Larry Sand, a retired teacher and president of the California Teachers Empowerment Network explains that even if an anticipated Vergara appeal by the California Teachers Association fails, a new law will have to replace the stricken one. One may already be in the works based on a pending Los Angeles legal settlement, Reed v. the State of California. Seniority-based teacher layoffs, also referred to as last-in, first-out or LIFO, disproportionately affected teachers in 45 of LA’s poorest schools, since the newest teachers are often assigned to schools where more experienced teachers don’t want to work (a longstanding teacher union practice).

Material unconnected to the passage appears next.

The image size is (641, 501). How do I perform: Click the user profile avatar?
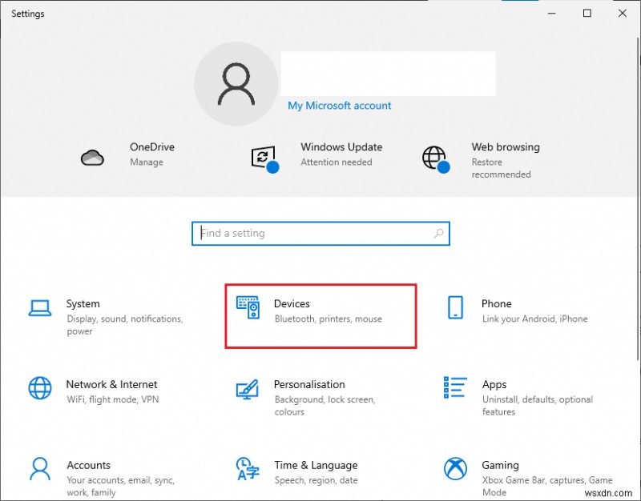point(236,84)
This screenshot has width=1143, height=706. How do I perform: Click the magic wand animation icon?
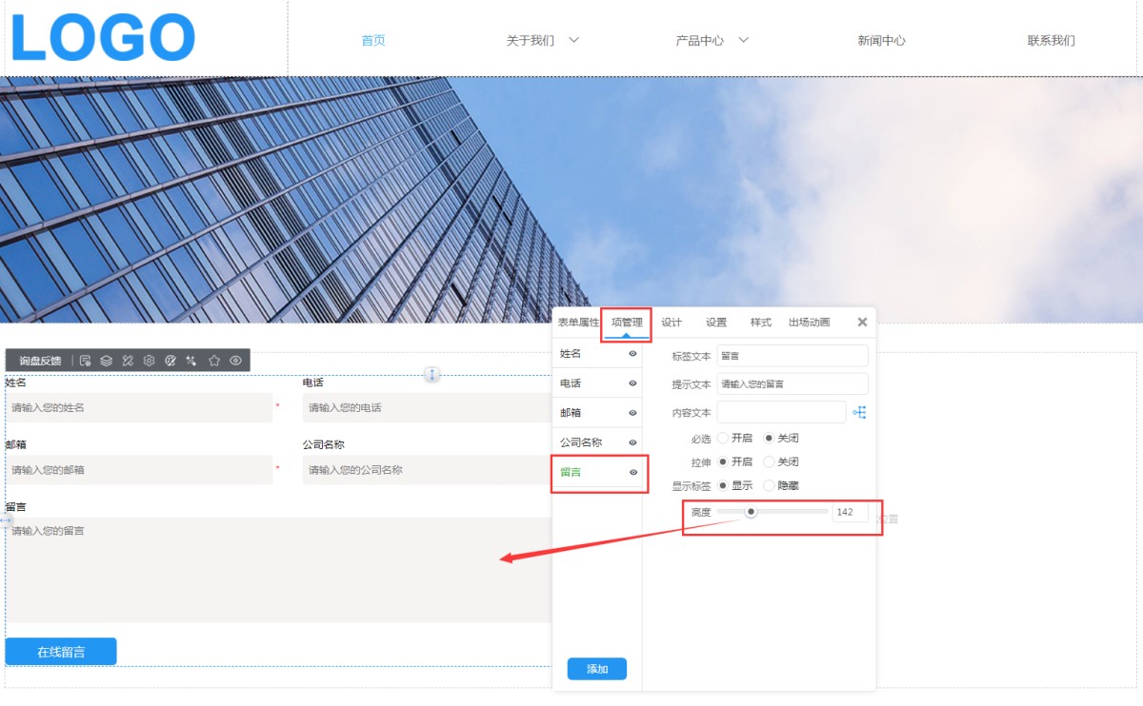(192, 361)
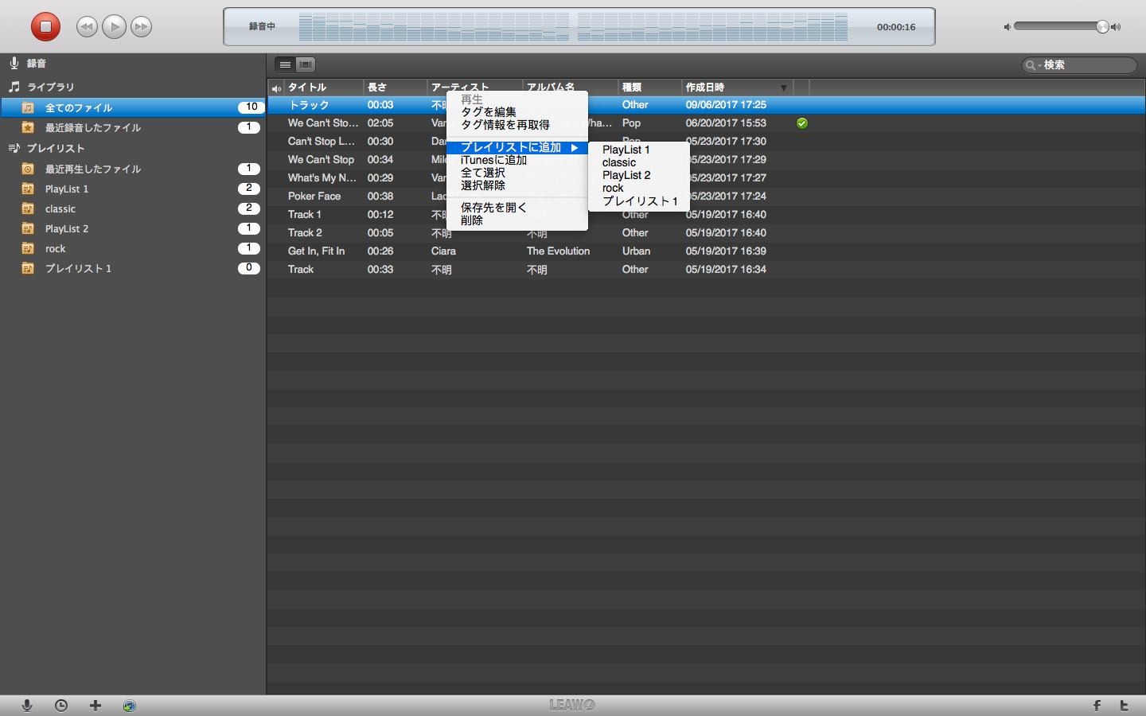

After years of wrangling between the local United Teachers of Los Angeles union and the ACLU, who sued on behalf of students, both sides reached a settlement that awards about $25 million annually to affected schools for three years to pay for more administrators, teacher training, and mentor teachers; however, the LIFO issue was never addressed. Reps from both sides applauded the decision, but as Sand notes in his latest City Journal article:
…the agreement never mentions the words “seniority” or “last in/first out.”
What boosters of the Reed settlement can’t explain is how adding administrators to underperforming schools would help retain good teachers. In L.A. Unified, administrators are “at-will” employees, but they’re treated like unionized teachers, and they’re almost never fired for incompetence. …

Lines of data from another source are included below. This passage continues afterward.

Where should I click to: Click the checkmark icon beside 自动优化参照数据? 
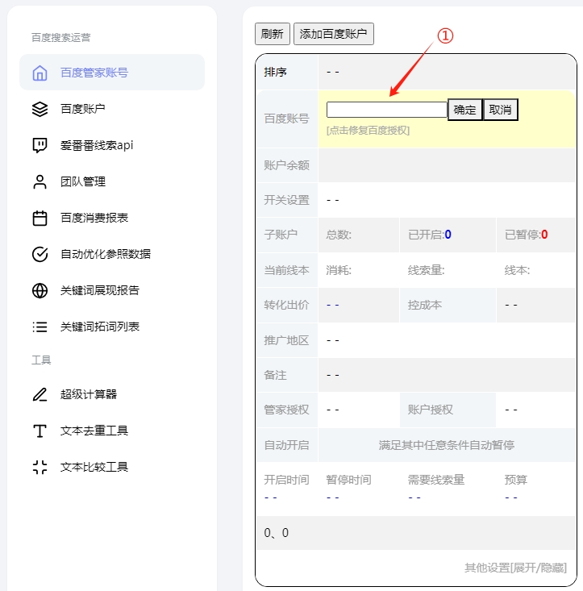(x=40, y=254)
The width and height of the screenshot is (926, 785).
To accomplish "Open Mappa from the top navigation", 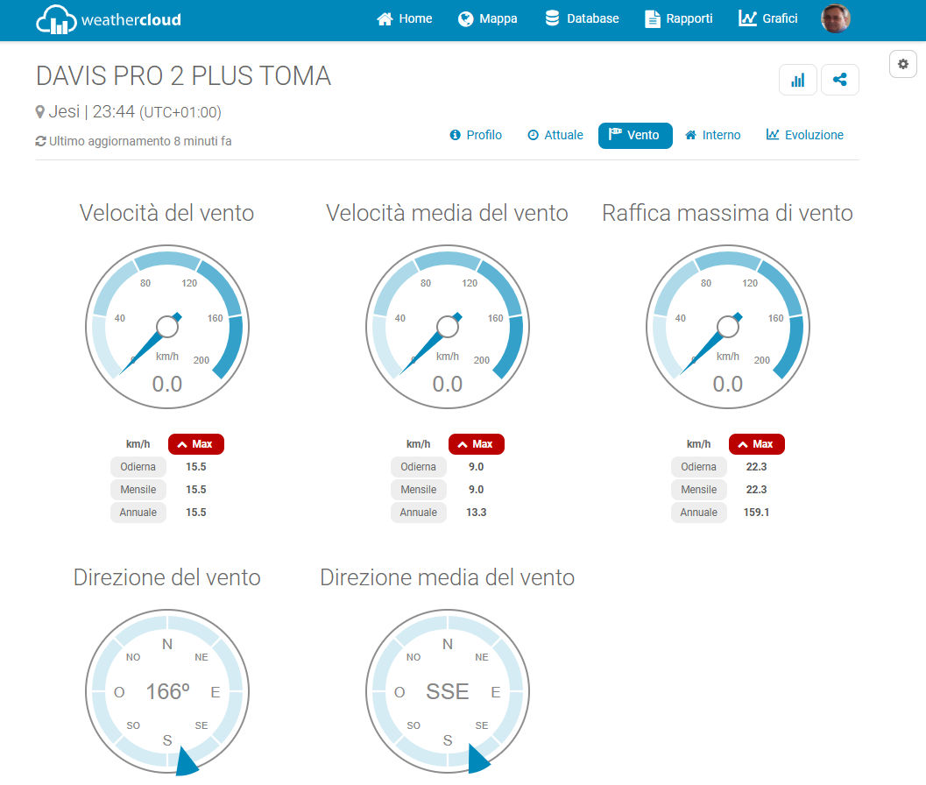I will click(x=488, y=18).
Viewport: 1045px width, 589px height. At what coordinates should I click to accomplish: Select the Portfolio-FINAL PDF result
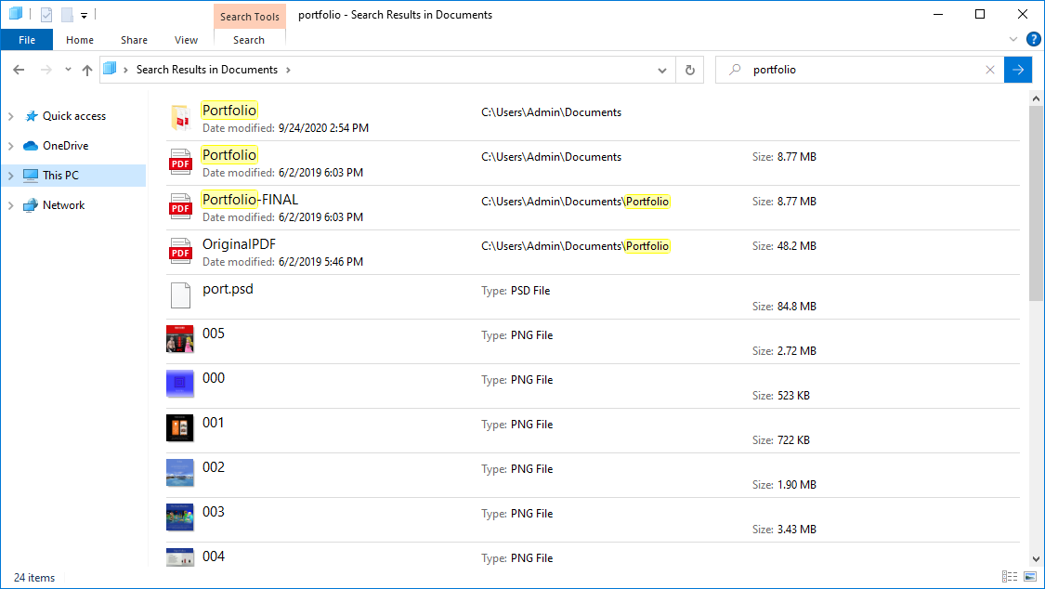click(x=250, y=200)
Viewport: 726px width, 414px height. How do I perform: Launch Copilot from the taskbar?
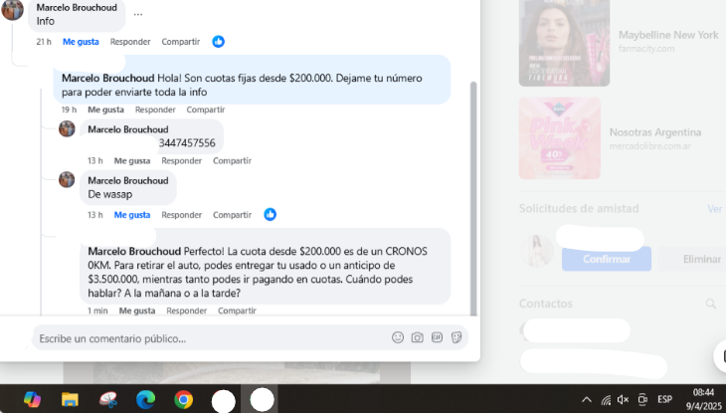pyautogui.click(x=32, y=399)
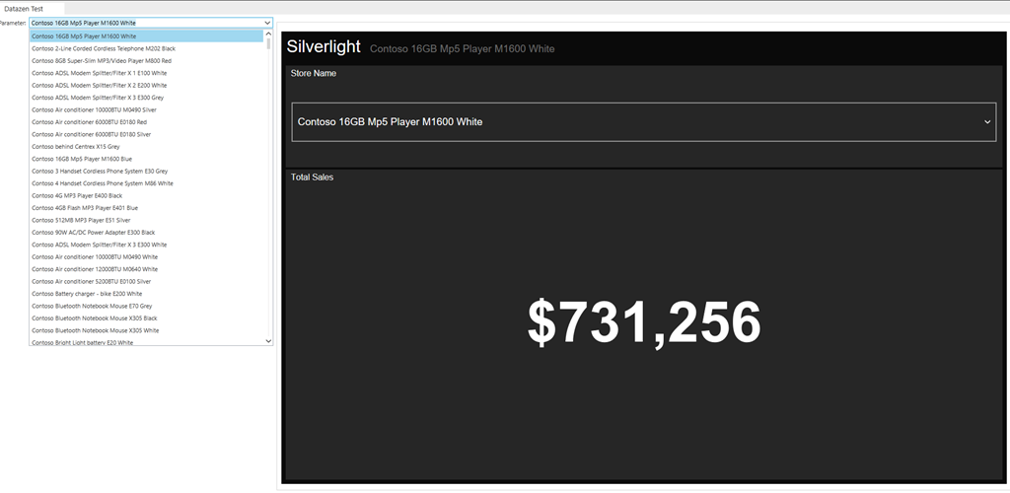
Task: Select Contoso behind Centrex X15 Grey
Action: coord(75,146)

“What these 37 schools need urgently is stability in teacher staffs, and this settlement is tailored to achieve that result,” Mark Rosenbaum, the ACLU’s chief counsel in Southern California, told me in an e-mail. “And should budget-based layoffs have to take place in the future, then it will be a no-brainer under current law that the teachers who have been specially trained and taught on these campuses will keep their jobs, no matter their years of seniority.” Rosenbaum is alluding to a part of the education code stipulating that, if a teacher has “special training and experience,” seniority can be waived. This exemption prioritizes teacher credentials, elevating an “input” (training) over an “output” (effectiveness in the classroom). Should layoffs be necessary, schools need to hold on to their best teachers, regardless of whether they have “special training.”
Sand speculates that given the prevailing political climate, a new California seniority law will like be “LIFO lite,” requiring additional teacher training as an alternative to dismissal. He’s right that hiring and firing of teachers should be based on outputs such as teachers’ demonstrated contribution to improved student learning, not more inputs such as time served, training, or additional credentials—none of which have a demonstrated positive impact on improved student achievement. Sand predicts:
Most likely, the legislature would craft a one-size-fits-all state law making small changes to the current system, satisfying the minimum requirements of Vergara and leaving the problem of seniority largely unsolved. Until California has a system that evaluates teachers on how well their students learn, the state’s public education will suffer.
And, until California parents start demanding the right to choose their children’s education providers no matter where they happen to live, don’t expect Sacramento politicians to enact any teacher quality requirements that would benefit students instead of teacher union members.